Problem 1:
Decide whether each statement below agrees with the Ashton biography. Answer yes or no for each and quote the words of the text that decide it.
(a) Ashton was director of the Art Gallery of New South Wales from 1937 to 1943.
(b) Ashton was born in Adelaide, South Australia.
(c) Hans Heysen was Ashton's teacher after Ashton left school.
Problem 2: Retype the part of the Ashton biography starting with "Sir John William" and going on through "1937 to 1943.".
Problem 3: According to the Ashton biography, where and in what year did James Ashton found his school of painting?

Source extract:

Australian artist (1881–1963)

Sir John William Ashton, OBE, ROI (20 September 1881 – 1 September 1963) was a prolific Australian Impressionist artist and director of the Art Gallery of New South Wales from 1937 to 1943.

==Early life==
Ashton was born in Clifton, York, England, the only son of artist James Ashton, and his wife Mary Elizabeth Ashton. His father immigrated to Australia, arriving at Adelaide, South Australia in January 1884 and founding a school of painting in "unpretentious but commodious" premises on The Parade, Norwood in 1885. His wife and son arrived at a later date, but generally given as in 1884.

Ashton attended Prince Alfred College, where his father was art teacher, from 1889 to 1897. Neither academically nor athletically inclined.
On leaving school, he received further training from his father; Hans Heysen was a fellow student.

Provided material:

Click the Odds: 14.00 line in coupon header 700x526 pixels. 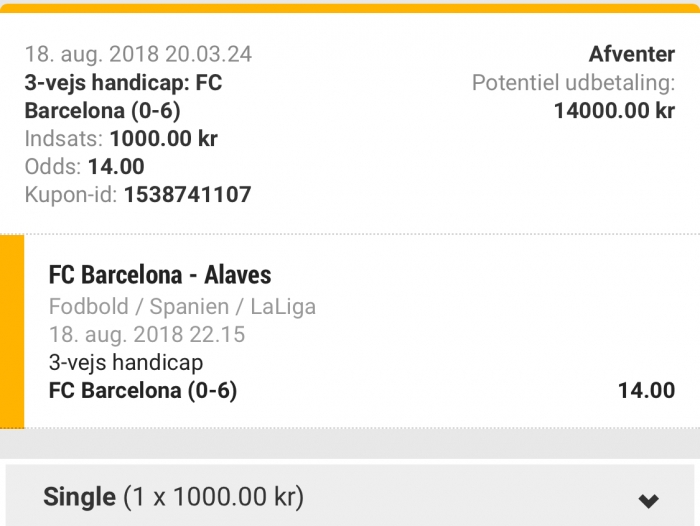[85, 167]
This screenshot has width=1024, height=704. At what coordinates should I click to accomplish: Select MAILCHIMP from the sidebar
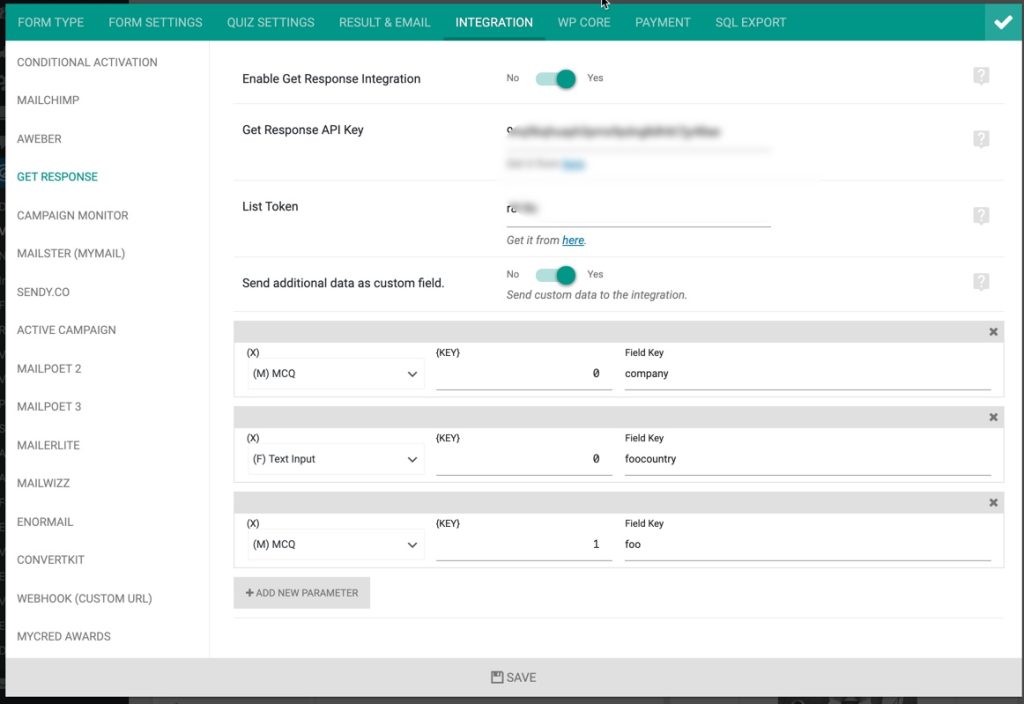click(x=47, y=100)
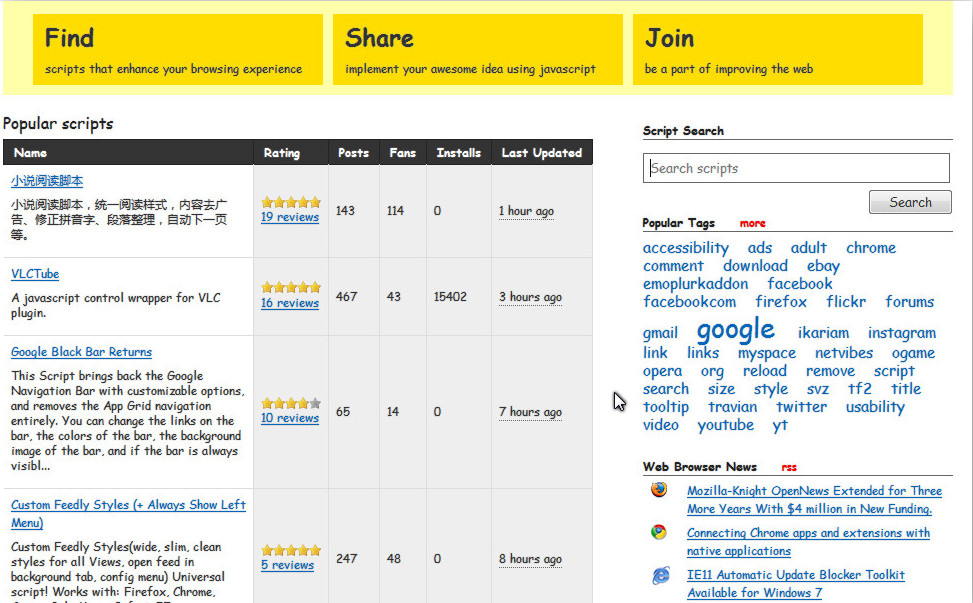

Exercise solution 1:
(a) Yes: "director of the Art Gallery of New South Wales from 1937 to 1943"
(b) No: "Ashton was born in Clifton, York, England"
(c) No: "he received further training from his father; Hans Heysen was a fellow student"

Exercise solution 2:
Sir John William Ashton, OBE, ROI (20 September 1881 – 1 September 1963) was a prolific Australian Impressionist artist and director of the Art Gallery of New South Wales from 1937 to 1943.

Exercise solution 3: On The Parade, Norwood, in 1885.